Sorawit Songsataya, Meg Porteous and Yona Lee will take up four-week residencies from their own studios or homes for the
‘In Residence’ project, which is supported by Creative New Zealand.
The call went out for artists to apply for the programme during the Covid-19 lockdown in May when the NPDC-run gallery
decided to allow applicants to undertake the residencies in their own homes.
The artist residencies will be followed by the presentation of their work across a range of platforms later in the year.
Follow the Govett-Brewster on Instagram, look out on our website, or sign up to email updates to keep up-to-date as we
present the ‘In Residence’ artworks. For more details about our chosen artists and the Residency Programmes we run,
visit govettbrewster.com/inresidenceResident Artists:
Sorawit Songsataya
Sorawit Songsataya’s video-installation practice explores the many tangents that connect and redefine our understandings
of subjectivity and ecology. Critical reviews and essays on the artist’s work have been published in Matter Journal, Art News New Zealand, Art and Australia, Art New Zealand and Artnews America.

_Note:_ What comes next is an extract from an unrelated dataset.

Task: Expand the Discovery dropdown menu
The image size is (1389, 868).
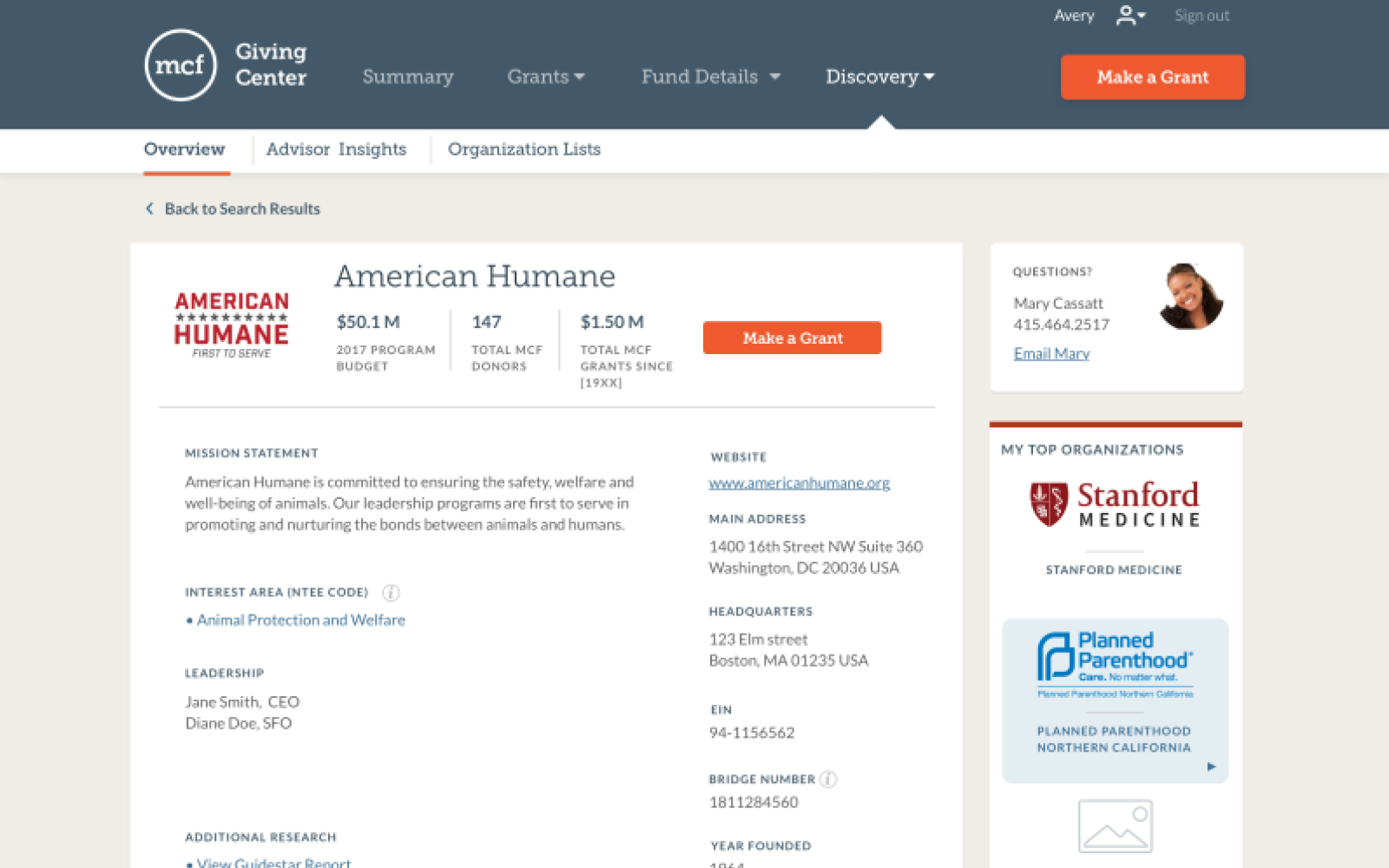Action: tap(879, 76)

Winner of the Molly Morpeth Canaday Award 3D (2020) and National Contemporary Art Award (2016), Songsataya has held
artist residencies with Enjoy Contemporary Art Space, Wellington; McCahon House, Auckland; and the International Artists
Studio Program, Stockholm.
Recent exhibitions include The Interior, Auckland Art Gallery (2019); Offspring of Rain, Enjoy Contemporary Art Space (2019); Jupiter, Te Uru Waitakere Contemporary Gallery (2019); Soon Enough: Art in Action, Tensta Konsthall (2018).

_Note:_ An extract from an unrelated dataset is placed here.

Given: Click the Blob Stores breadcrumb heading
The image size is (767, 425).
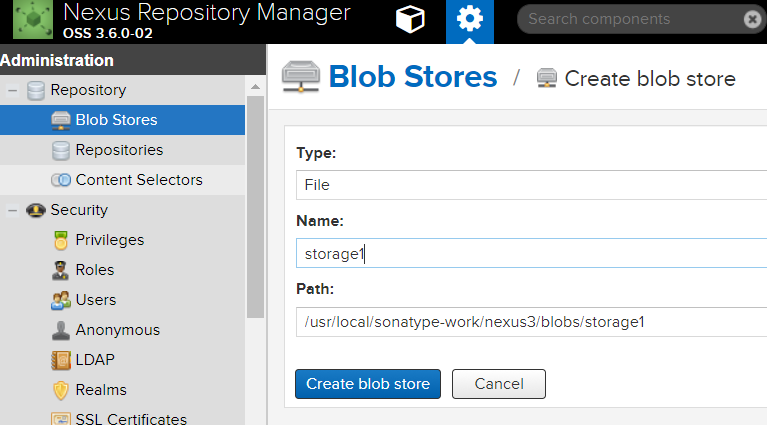Looking at the screenshot, I should click(412, 77).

Songsataya is based in Pōneke, Wellington.
Meg Porteous
Meg Porteous is a Tāmaki Makaurau Auckland-based artist working primarily in photography and film, employing a mix of
analogue and digital processes. Her practice considers common tropes in photography’s history - in particular
documentary, surveillance and self-portraiture - focusing on the tension between truth and fiction that exists in the
medium.
Porteous holds a BFA (Photography) from Ilam School of Fine Arts, University of Canterbury and a MFA from Elam School of
Fine Arts, The University of Auckland. Her recent exhibitions include Uncomfortable Silence, Christchurch Art Gallery Te Puna o Waiwhetū (2020); Tears in rain, Hopkinson Mossman (2019); ǝıos, Mercy Pictures (2019); Tilt, Hopkinson Mossman (2018).
Yona Lee
Yona Lee’s practice includes sculptural objects and installations that combine elaborate linear structures of stainless
steel tubing with everyday objects of urban and domestic spaces. The work leaves itself open to various interpretations:
structure or system, authoritarian or utopian, utilitarian or pointless.

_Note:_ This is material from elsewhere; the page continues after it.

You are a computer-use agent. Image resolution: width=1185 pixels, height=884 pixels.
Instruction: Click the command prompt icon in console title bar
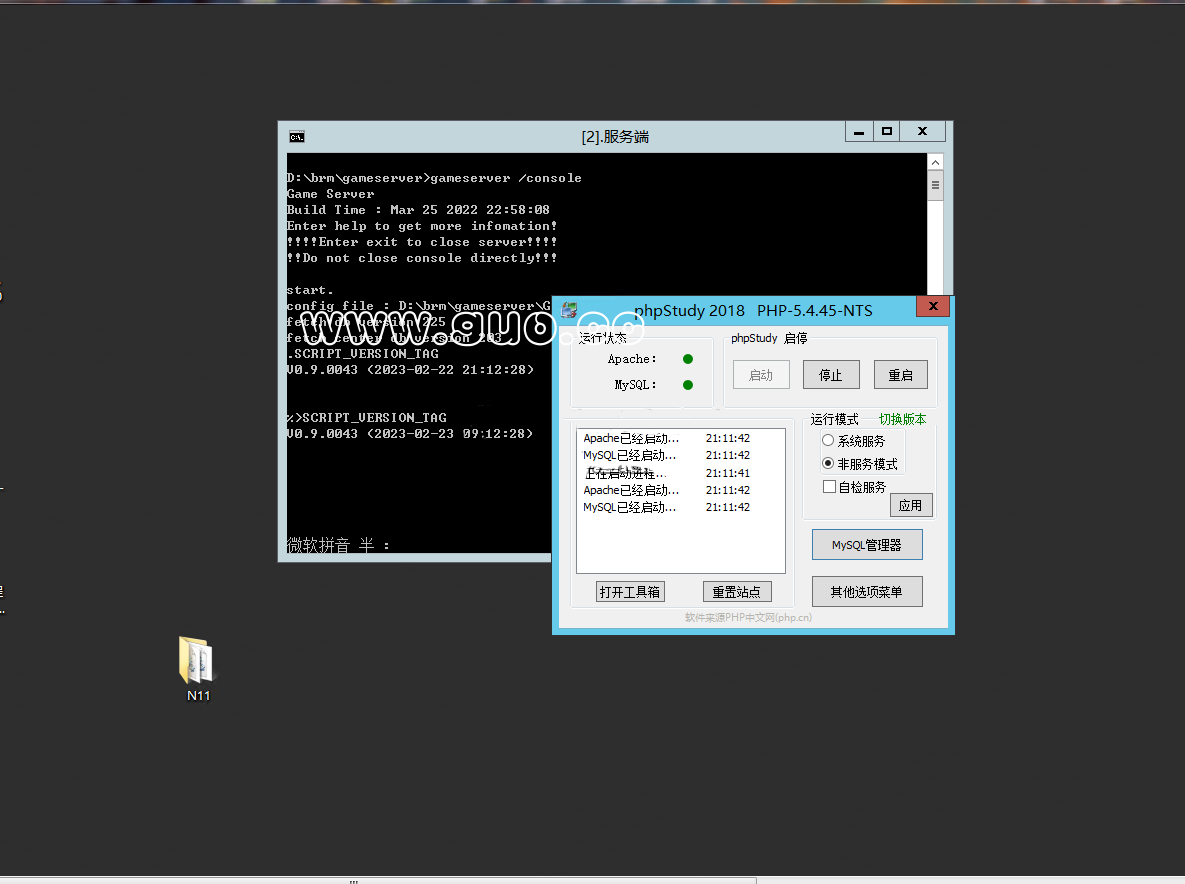pyautogui.click(x=297, y=136)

Currently the subject of a solo exhibition at the Dunedin Public Art Gallery, Lee has also held solo exhibitions at Art
Gallery of New South Wales, Sydney and City Gallery Wellington. Her work has been included in large-scale thematic
exhibitions like the 15th Lyon Contemporary Art Biennale, France; and Changwon Sculpture Biennale, South Korea.
Lee lives and works in Tāmaki Makaurau Auckland.